***** INFORMATION PROVIDED *****

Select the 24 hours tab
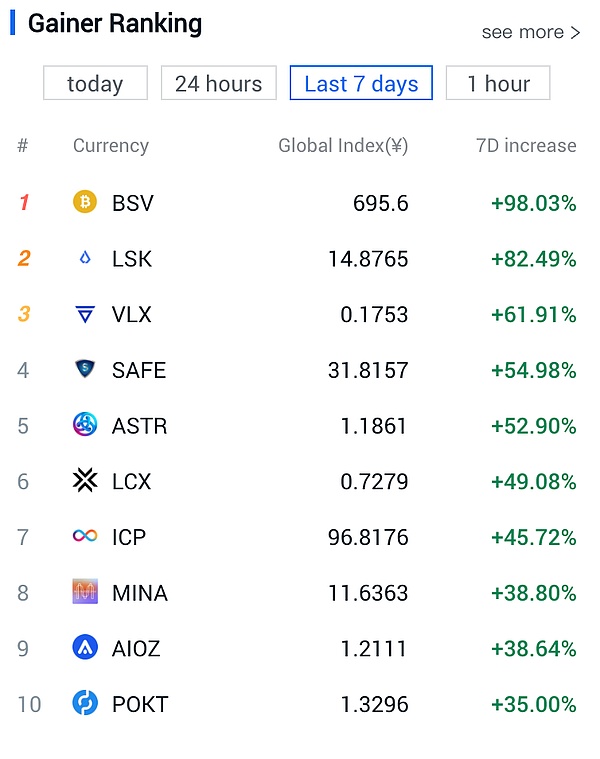 [x=218, y=83]

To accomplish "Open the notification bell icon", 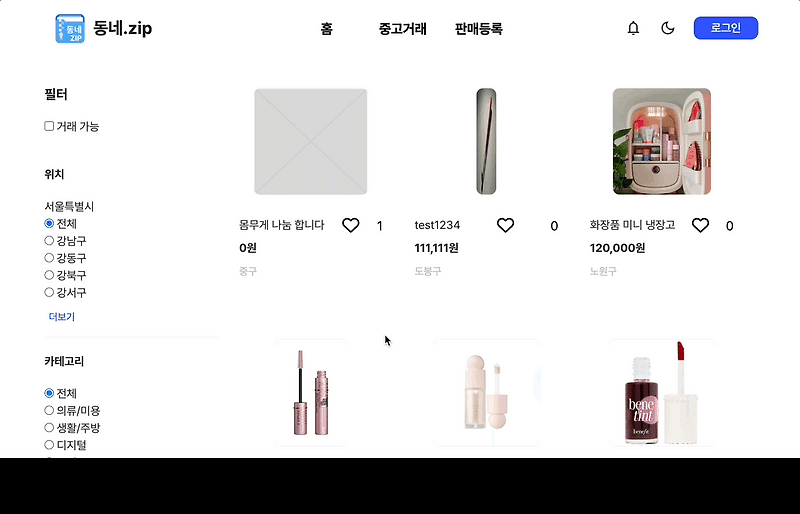I will click(x=633, y=28).
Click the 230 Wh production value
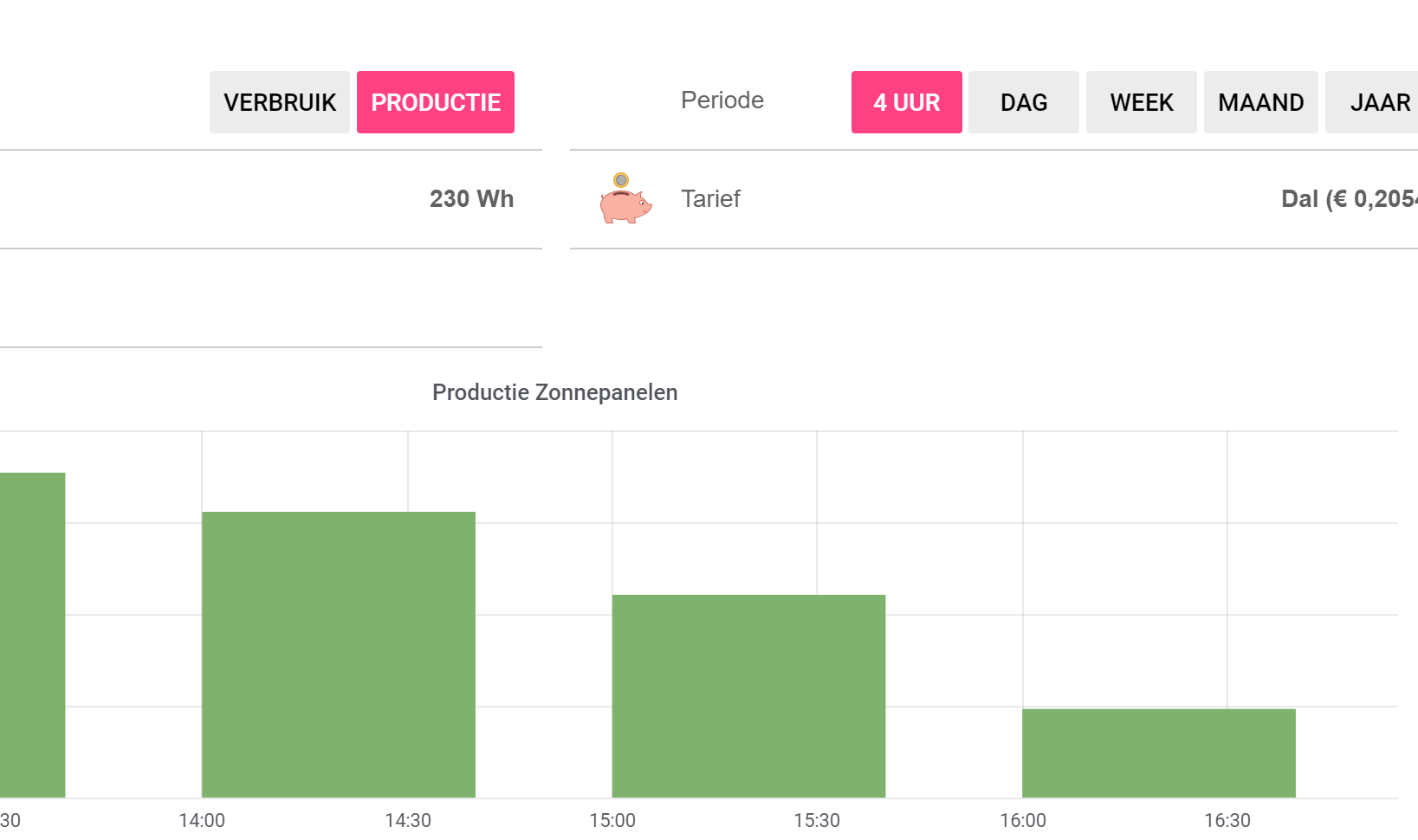1418x840 pixels. (x=472, y=199)
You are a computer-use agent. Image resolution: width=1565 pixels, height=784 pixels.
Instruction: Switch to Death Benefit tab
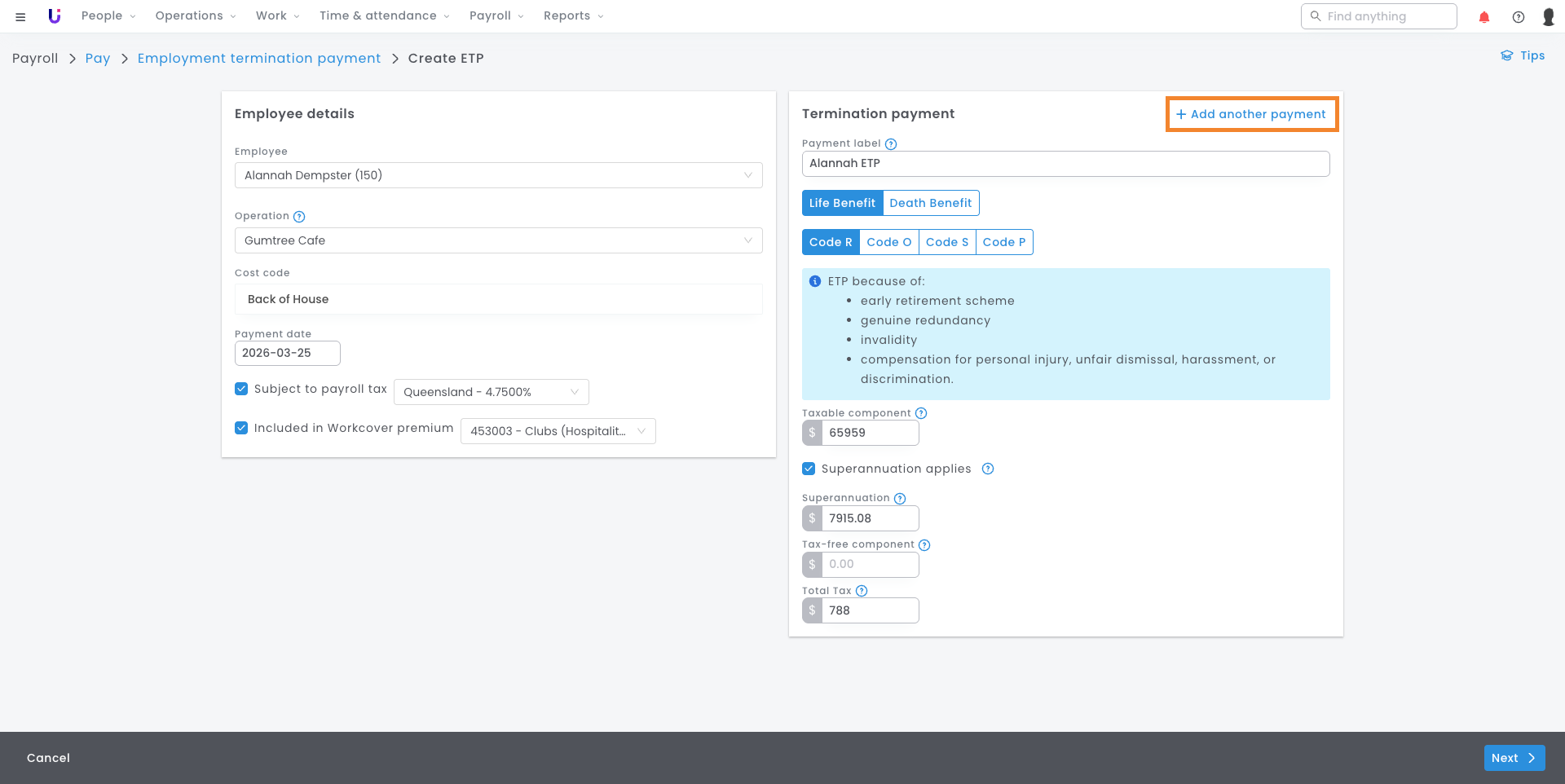click(x=930, y=203)
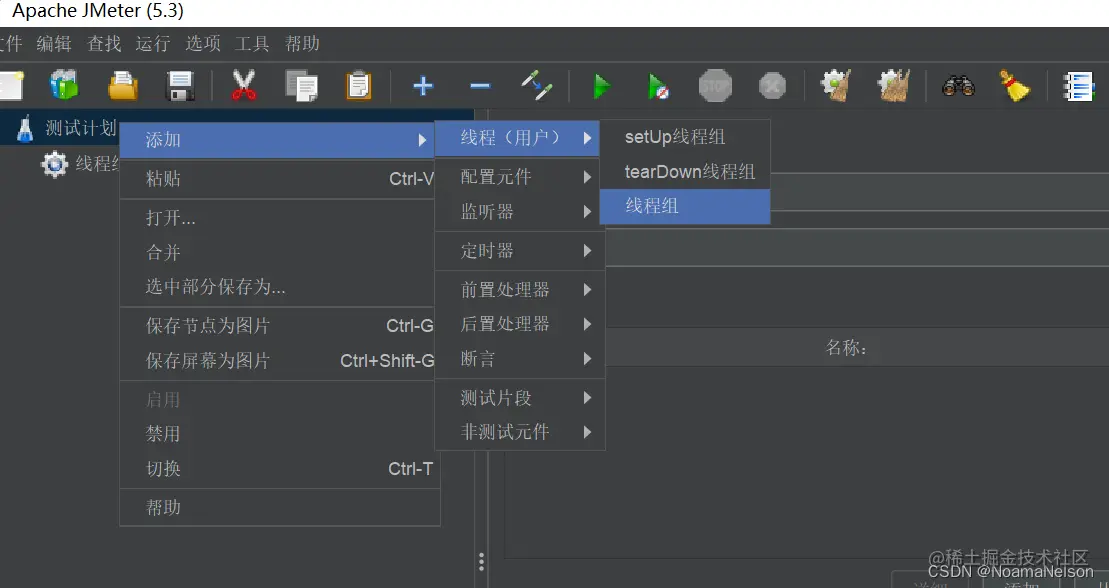Save the current test plan
The image size is (1109, 588).
point(180,86)
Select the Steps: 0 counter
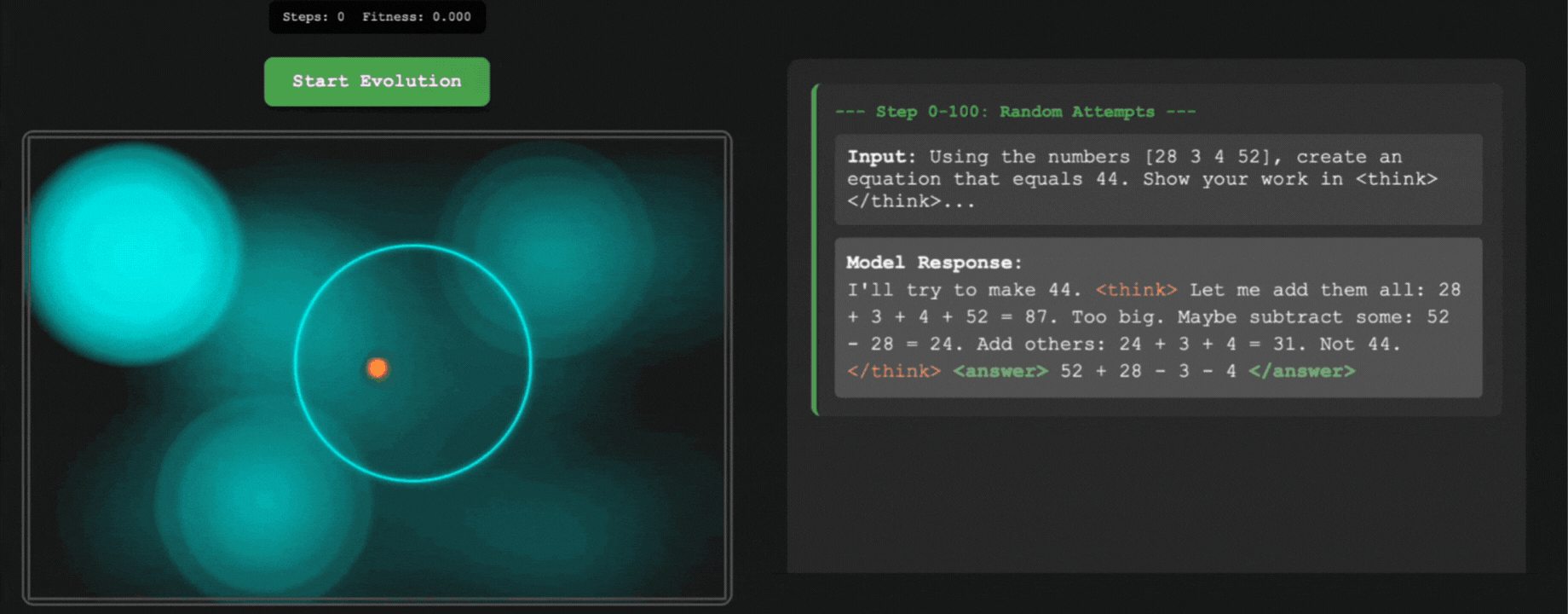Screen dimensions: 1568x614 pos(314,17)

*****

SHORT EXERCISE
Write out the records word for word, from the line containing "You are a computer-use" through the last line, and leave out the pictures.

REPLY TO THE TASK
You are a computer-use agent. Image resolution: width=1565 pixels, height=784 pixels.
Instruction: Switch to Death Benefit tab
click(x=930, y=203)
Save the current test plan
The image size is (1109, 588).
point(180,86)
Select the Steps: 0 counter
Screen dimensions: 1568x614 pos(314,17)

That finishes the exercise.